Begin
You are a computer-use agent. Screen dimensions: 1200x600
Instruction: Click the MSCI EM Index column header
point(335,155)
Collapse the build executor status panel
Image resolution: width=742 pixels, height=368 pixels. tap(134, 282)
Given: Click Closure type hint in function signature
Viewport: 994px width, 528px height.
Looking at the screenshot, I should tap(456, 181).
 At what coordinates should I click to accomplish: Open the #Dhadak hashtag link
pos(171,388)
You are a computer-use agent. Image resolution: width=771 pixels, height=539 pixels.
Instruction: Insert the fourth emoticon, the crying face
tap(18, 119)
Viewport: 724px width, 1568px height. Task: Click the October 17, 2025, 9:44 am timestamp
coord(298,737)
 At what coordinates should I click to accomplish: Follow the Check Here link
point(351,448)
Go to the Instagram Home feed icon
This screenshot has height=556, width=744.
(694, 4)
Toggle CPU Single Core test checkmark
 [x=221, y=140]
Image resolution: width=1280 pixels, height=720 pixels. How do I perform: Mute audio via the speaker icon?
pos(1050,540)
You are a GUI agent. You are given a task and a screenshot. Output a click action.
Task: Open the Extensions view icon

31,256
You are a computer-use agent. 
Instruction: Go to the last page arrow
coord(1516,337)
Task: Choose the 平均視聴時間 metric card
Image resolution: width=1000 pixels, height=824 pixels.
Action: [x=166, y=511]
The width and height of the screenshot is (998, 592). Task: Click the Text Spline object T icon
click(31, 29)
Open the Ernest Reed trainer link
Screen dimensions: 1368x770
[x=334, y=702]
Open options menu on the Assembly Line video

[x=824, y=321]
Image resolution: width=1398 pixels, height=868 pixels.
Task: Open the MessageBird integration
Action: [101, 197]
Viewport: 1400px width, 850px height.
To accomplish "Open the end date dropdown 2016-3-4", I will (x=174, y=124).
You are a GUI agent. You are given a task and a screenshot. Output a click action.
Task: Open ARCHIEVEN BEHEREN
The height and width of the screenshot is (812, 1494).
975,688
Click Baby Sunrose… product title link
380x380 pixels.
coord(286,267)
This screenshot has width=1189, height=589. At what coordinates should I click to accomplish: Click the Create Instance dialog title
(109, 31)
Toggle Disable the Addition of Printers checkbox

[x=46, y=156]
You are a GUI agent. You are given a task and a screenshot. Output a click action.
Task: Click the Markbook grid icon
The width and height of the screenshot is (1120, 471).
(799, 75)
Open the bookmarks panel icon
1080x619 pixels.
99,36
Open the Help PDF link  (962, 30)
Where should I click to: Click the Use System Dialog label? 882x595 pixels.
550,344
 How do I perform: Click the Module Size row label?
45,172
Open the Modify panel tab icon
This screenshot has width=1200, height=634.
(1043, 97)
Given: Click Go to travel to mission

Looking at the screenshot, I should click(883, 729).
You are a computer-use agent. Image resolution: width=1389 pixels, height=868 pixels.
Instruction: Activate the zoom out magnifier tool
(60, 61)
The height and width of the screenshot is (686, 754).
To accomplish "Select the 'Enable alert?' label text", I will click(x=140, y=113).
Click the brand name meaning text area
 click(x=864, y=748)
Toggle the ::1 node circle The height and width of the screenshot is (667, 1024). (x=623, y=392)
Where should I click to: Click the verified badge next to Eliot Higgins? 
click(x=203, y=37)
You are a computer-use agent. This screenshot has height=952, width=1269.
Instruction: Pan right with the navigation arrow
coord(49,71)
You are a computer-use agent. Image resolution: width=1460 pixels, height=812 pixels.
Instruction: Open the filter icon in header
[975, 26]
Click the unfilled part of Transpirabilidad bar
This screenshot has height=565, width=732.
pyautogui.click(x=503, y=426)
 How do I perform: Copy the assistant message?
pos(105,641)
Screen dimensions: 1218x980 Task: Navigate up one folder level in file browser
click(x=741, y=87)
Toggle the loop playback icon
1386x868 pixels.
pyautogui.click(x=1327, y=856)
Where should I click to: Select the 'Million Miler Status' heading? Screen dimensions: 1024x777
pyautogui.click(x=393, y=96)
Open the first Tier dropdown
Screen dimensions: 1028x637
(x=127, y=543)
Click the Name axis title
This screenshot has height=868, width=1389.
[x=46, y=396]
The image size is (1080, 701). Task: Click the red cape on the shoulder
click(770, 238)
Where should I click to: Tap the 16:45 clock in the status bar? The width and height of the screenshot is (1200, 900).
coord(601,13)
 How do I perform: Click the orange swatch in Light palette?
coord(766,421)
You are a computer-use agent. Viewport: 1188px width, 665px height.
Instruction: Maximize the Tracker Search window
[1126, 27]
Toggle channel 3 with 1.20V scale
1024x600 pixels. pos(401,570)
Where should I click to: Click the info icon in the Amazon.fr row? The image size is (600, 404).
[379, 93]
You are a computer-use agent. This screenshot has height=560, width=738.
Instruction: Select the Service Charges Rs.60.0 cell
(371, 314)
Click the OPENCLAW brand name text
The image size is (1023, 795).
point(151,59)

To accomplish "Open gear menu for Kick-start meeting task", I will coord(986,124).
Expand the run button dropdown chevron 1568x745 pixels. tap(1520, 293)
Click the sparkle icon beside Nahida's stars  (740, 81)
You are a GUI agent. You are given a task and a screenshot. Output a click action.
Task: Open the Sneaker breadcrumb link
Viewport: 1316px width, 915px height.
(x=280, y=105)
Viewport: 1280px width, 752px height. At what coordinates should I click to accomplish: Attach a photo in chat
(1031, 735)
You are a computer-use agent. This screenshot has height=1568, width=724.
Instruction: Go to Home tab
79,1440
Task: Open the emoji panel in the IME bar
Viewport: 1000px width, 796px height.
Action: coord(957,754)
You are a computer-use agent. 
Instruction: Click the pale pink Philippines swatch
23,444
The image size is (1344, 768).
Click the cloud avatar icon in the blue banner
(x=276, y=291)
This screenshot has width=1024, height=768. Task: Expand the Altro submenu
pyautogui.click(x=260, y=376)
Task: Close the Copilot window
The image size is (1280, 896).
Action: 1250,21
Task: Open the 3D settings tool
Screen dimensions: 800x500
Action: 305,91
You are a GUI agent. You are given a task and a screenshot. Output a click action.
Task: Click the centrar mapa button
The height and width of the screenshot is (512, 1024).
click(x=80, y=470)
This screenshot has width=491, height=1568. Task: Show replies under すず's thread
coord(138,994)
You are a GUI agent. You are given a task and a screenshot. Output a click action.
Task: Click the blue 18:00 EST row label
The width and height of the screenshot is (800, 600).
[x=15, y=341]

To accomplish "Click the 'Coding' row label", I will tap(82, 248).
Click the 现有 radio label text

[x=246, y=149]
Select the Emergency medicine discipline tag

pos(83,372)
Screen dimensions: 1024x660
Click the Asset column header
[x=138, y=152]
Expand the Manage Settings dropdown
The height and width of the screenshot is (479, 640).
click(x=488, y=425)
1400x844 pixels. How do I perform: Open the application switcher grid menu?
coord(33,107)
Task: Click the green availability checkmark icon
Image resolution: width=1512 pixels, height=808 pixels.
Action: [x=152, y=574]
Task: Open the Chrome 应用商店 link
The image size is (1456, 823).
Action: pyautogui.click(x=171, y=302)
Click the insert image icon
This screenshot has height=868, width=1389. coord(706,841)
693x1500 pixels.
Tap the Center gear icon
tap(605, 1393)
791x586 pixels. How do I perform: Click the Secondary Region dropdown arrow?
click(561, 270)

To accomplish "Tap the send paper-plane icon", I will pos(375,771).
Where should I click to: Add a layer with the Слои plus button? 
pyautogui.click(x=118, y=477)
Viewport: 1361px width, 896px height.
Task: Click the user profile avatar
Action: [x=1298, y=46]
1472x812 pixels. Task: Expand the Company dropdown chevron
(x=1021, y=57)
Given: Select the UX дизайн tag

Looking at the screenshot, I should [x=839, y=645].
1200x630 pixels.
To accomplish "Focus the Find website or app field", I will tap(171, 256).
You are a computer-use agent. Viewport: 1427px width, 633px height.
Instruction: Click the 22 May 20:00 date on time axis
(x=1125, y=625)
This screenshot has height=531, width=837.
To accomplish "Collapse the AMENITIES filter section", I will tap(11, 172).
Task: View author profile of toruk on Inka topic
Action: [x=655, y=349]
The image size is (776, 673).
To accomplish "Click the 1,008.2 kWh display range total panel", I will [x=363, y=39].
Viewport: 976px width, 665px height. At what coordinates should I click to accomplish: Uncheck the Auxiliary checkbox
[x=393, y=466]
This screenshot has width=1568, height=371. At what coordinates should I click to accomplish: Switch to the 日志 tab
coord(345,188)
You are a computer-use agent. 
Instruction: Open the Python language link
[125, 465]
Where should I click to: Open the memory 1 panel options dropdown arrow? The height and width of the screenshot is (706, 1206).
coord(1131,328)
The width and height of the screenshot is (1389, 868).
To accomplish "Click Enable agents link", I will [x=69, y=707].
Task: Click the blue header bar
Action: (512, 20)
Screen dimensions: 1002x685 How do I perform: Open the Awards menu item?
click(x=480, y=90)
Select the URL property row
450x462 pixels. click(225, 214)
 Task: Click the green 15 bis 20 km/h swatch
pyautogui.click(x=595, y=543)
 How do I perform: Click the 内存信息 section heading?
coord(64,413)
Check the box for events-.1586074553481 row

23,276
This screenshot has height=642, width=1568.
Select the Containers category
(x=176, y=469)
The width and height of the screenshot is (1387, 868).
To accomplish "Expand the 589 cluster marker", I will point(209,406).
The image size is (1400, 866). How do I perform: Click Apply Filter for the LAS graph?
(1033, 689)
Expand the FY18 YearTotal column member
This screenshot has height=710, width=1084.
End
Please set out everything in the records from the very start down to and including the line containing "pos(171,388)" as a numbered list, leaving out any blank lines.

● Full answer
1. You are a computer-use agent. Screen dimensions: 1200x600
2. Instruction: Click the MSCI EM Index column header
3. point(335,155)
4. Collapse the build executor status panel
5. Image resolution: width=742 pixels, height=368 pixels. tap(134, 282)
6. Given: Click Closure type hint in function signature
7. Viewport: 994px width, 528px height.
8. Looking at the screenshot, I should tap(456, 181).
9.  At what coordinates should I click to accomplish: Open the #Dhadak hashtag link
10. pos(171,388)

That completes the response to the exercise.